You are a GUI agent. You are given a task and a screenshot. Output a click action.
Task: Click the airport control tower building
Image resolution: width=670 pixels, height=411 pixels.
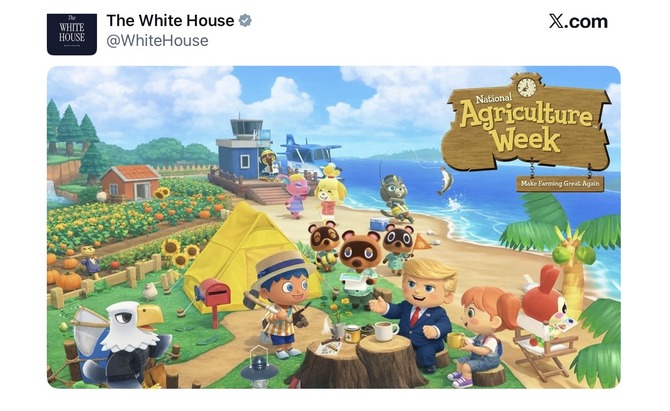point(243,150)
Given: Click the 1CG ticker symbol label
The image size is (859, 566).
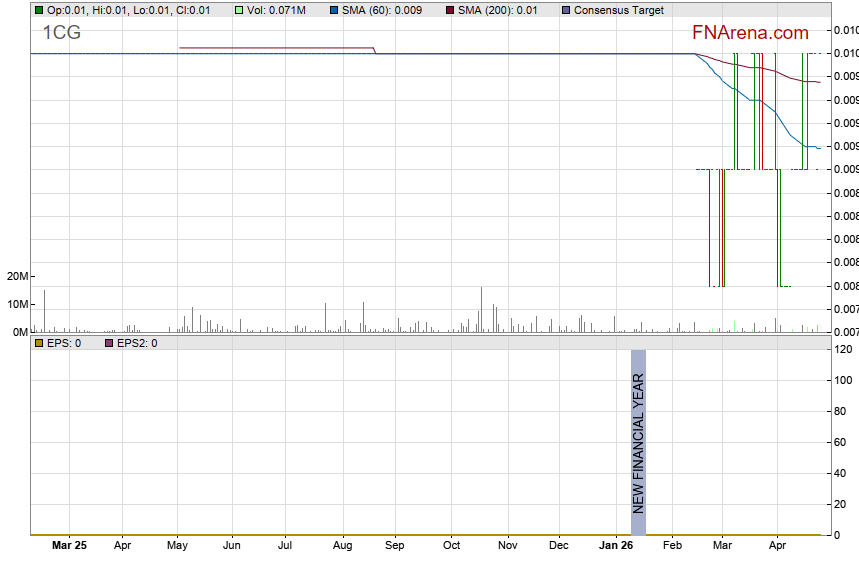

● Task:
An exact reproduction of all the records is required, with no pictures included.

● Result:
You are a GUI agent. You are given a task and a screenshot. Output a click action.
Task: Click the airport control tower building
Image resolution: width=670 pixels, height=411 pixels.
point(243,150)
Given: Click the 1CG ticker symbol label
The image size is (859, 566).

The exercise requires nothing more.